A full incident postmortem for this specific failure, including the exact
Kubernetes events and the Helm values diff before and after the fix, is in
infrastructure/INCIDENT_BACKSTAGE_CRASHLOOP_RCA.md.

Authentication: local dev vs production

The Backstage new backend architecture (introduced in version 1.x) includes
an internal authentication policy that requires all service-to-service calls
to include a valid Backstage token. This affects how the scaffolder frontend
talks to the scaffolder backend — a call that was unauthenticated in older
versions.

For local development only, the quickest fix is to use the guest auth
provider:

backstage:
  backstage:
    appConfig:
      auth:
        providers:
          guest:
            dangerouslyAllowOutsideDevelopment: true

This keeps the auth subsystem active and provides a real
user:default/guest identity to all plugins — which is safer than
disabling auth entirely with dangerouslyDisableDefaultAuthPolicy: true.
Plugins that assume a user context will behave correctly.

For production, use the GitHub OAuth provider:

# infrastructure/backstage/values-prod.yaml
backstage:
  backstage:
    appConfig:
      auth:
        environment: production
        providers:
          github:
            production:
              clientId: ${GITHUB_CLIENT_ID}
              clientSecret: ${GITHUB_CLIENT_SECRET}

Store GITHUB_CLIENT_ID and GITHUB_CLIENT_SECRET as Kubernetes secrets,
not in values.yaml. The Helm chart's extraEnvVarsSecrets field handles
this:

backstage:
  backstage:
    extraEnvVarsSecrets:
      - backstage-secrets

Then create the secret:

kubectl create secret generic backstage-secrets \
  -n backstage \
  --from-literal=GITHUB_CLIENT_ID="your-client-id" \
  --from-literal=GITHUB_CLIENT_SECRET="your-client-secret"

How to verify auth is configured correctly:

# Check the scaffolder actions API directly
curl http://localhost:7010/api/scaffolder/v2/actions

# If you get 401: auth is not configured for your environment
# If you get 200 with a JSON list of actions: auth is working

If you get a 401 with {"error":{"name":"AuthenticationError","message":"Missing credentials"}},
the scaffolder form will load but render blank — the page returns HTTP 200
but has no data to display. This is only visible in browser developer tools.

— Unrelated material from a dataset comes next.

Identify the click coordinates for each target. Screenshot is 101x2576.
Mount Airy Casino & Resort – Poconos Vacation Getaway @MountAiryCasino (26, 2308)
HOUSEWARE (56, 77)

Catalog configuration: registering templates

The Backstage catalog applies security rules to what entity kinds are
accepted from each registered location. The default allow list for
repository-based locations does not include Template.

This is documented in
the catalog rules documentation
and the
adding templates documentation.

The registration pattern that works:

backstage:
  backstage:
    appConfig:
      catalog:
        locations:
          - type: url
            target: https://github.com/your-org/your-repo/blob/main/backstage/templates/your-template/template.yaml
            rules:
              - allow: [Template]

Without the rules: - allow: [Template] block, the entity is silently
rejected at ingestion time. The only signal is a warning in the Backstage
server logs — nothing appears in the UI.

How to diagnose catalog ingestion failures:

kubectl logs -n backstage deploy/backstage --tail=100 \
  | grep -i "warn\|error\|forbidden\|NotAllowedError"

Look for NotAllowedError: Forbidden: entity of kind Template is not allowed from that location. If you see this, your rules block is missing
or at the wrong YAML nesting level.

After updating the config, restart Backstage to re-ingest:

kubectl rollout restart deploy/backstage -n backstage
kubectl rollout status deploy/backstage -n backstage --timeout=300s

The template should appear in /create within 60 seconds of the pod
becoming ready.

You can validate your app-config.yaml structure using the Backstage CLI:

npx @backstage/cli config:check --config app-config.yaml

GitHub integration: the token secret

The scaffolder requires a GitHub token to open pull requests. The token
must be present as an environment variable in the running Backstage pod.

backstage:
  backstage:
    appConfig:
      integrations:
        github:
          - host: github.com
            token: ${GITHUB_TOKEN}

Store the token as a Kubernetes secret:

# Create or update the secret
kubectl create secret generic backstage-github-token \
  -n backstage \
  --from-literal=GITHUB_TOKEN="ghp_your_token_here" \
  --dry-run=client -o yaml | kubectl apply -f -

# Restart to reload the environment variable
kubectl rollout restart deploy/backstage -n backstage

Critical: environment variables from Kubernetes secrets are injected at
pod start time. Updating the secret does not update the running pod. You
must restart the deployment after updating the secret for the new value
to take effect.

How to verify the token is present without exposing the value:

# Check character length — a valid GitHub token is 40+ characters
kubectl exec -n backstage deploy/backstage -- \
  sh -c 'echo "Token length: ${#GITHUB_TOKEN}"'

If this returns Token length: 0 or Token length: 16 (the length of a
placeholder like <YOUR_TOKEN_HERE>), the secret was not updated correctly
or the pod was not restarted after the update.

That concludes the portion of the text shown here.